*** Opening EXCERPTED DATA ***
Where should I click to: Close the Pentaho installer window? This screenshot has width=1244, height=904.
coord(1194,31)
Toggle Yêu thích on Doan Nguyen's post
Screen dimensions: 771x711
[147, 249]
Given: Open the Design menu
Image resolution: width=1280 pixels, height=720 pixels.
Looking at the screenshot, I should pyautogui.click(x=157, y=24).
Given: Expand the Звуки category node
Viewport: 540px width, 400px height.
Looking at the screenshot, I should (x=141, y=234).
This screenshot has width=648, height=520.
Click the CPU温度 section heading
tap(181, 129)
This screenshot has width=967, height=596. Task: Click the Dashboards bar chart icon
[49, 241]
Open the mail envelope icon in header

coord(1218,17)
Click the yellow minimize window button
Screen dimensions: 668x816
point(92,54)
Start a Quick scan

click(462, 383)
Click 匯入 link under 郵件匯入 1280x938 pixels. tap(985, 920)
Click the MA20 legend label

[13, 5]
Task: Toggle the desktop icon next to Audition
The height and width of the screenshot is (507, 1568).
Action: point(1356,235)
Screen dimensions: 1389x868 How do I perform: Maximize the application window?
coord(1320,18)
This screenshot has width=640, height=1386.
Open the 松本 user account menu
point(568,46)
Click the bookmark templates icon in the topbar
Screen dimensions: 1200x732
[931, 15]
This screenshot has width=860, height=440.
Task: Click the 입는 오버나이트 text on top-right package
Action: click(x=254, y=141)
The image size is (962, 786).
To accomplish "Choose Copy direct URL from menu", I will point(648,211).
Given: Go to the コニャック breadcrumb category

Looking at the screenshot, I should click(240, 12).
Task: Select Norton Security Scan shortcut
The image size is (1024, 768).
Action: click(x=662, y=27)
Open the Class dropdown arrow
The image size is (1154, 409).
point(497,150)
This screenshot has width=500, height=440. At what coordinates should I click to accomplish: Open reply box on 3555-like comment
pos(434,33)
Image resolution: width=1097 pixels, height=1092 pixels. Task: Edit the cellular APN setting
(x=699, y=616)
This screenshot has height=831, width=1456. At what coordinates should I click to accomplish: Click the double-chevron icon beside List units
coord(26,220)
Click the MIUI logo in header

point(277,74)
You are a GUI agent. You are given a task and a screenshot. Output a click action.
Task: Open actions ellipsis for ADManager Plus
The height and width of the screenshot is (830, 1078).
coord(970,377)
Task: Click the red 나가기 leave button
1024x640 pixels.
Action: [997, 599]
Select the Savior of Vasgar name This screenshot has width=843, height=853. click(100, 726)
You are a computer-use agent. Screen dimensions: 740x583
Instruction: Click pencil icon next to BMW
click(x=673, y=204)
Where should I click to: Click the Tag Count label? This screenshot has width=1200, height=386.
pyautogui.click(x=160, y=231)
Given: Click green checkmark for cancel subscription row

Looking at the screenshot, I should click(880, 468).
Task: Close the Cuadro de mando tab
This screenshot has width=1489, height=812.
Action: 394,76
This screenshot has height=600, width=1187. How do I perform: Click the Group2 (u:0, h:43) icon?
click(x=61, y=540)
*** Closing EXCERPTED DATA ***
Reproduce the entire listing word for word.

- _WRITTEN ANSWER_:
Where should I click to: Close the Pentaho installer window? This screenshot has width=1244, height=904.
coord(1194,31)
Toggle Yêu thích on Doan Nguyen's post
Screen dimensions: 771x711
[147, 249]
Given: Open the Design menu
Image resolution: width=1280 pixels, height=720 pixels.
Looking at the screenshot, I should pyautogui.click(x=157, y=24).
Given: Expand the Звуки category node
Viewport: 540px width, 400px height.
Looking at the screenshot, I should (x=141, y=234).
This screenshot has width=648, height=520.
Click the CPU温度 section heading
tap(181, 129)
This screenshot has width=967, height=596. Task: Click the Dashboards bar chart icon
[49, 241]
Open the mail envelope icon in header

coord(1218,17)
Click the yellow minimize window button
Screen dimensions: 668x816
point(92,54)
Start a Quick scan

click(462, 383)
Click 匯入 link under 郵件匯入 1280x938 pixels. tap(985, 920)
Click the MA20 legend label

[13, 5]
Task: Toggle the desktop icon next to Audition
The height and width of the screenshot is (507, 1568).
Action: point(1356,235)
Screen dimensions: 1389x868 How do I perform: Maximize the application window?
coord(1320,18)
This screenshot has width=640, height=1386.
Open the 松本 user account menu
point(568,46)
Click the bookmark templates icon in the topbar
Screen dimensions: 1200x732
[931, 15]
This screenshot has width=860, height=440.
Task: Click the 입는 오버나이트 text on top-right package
Action: click(x=254, y=141)
The image size is (962, 786).
To accomplish "Choose Copy direct URL from menu", I will point(648,211).
Given: Go to the コニャック breadcrumb category

Looking at the screenshot, I should click(240, 12).
Task: Select Norton Security Scan shortcut
The image size is (1024, 768).
Action: click(x=662, y=27)
Open the Class dropdown arrow
The image size is (1154, 409).
point(497,150)
This screenshot has width=500, height=440. At what coordinates should I click to accomplish: Open reply box on 3555-like comment
pos(434,33)
Image resolution: width=1097 pixels, height=1092 pixels. Task: Edit the cellular APN setting
(x=699, y=616)
This screenshot has height=831, width=1456. At what coordinates should I click to accomplish: Click the double-chevron icon beside List units
coord(26,220)
Click the MIUI logo in header

point(277,74)
You are a GUI agent. You are given a task and a screenshot. Output a click action.
Task: Open actions ellipsis for ADManager Plus
The height and width of the screenshot is (830, 1078).
coord(970,377)
Task: Click the red 나가기 leave button
1024x640 pixels.
Action: [997, 599]
Select the Savior of Vasgar name This screenshot has width=843, height=853. click(100, 726)
You are a computer-use agent. Screen dimensions: 740x583
Instruction: Click pencil icon next to BMW
click(x=673, y=204)
Where should I click to: Click the Tag Count label? This screenshot has width=1200, height=386.
pyautogui.click(x=160, y=231)
Given: Click green checkmark for cancel subscription row

Looking at the screenshot, I should click(880, 468).
Task: Close the Cuadro de mando tab
This screenshot has width=1489, height=812.
Action: 394,76
This screenshot has height=600, width=1187. How do I perform: Click the Group2 (u:0, h:43) icon?
click(x=61, y=540)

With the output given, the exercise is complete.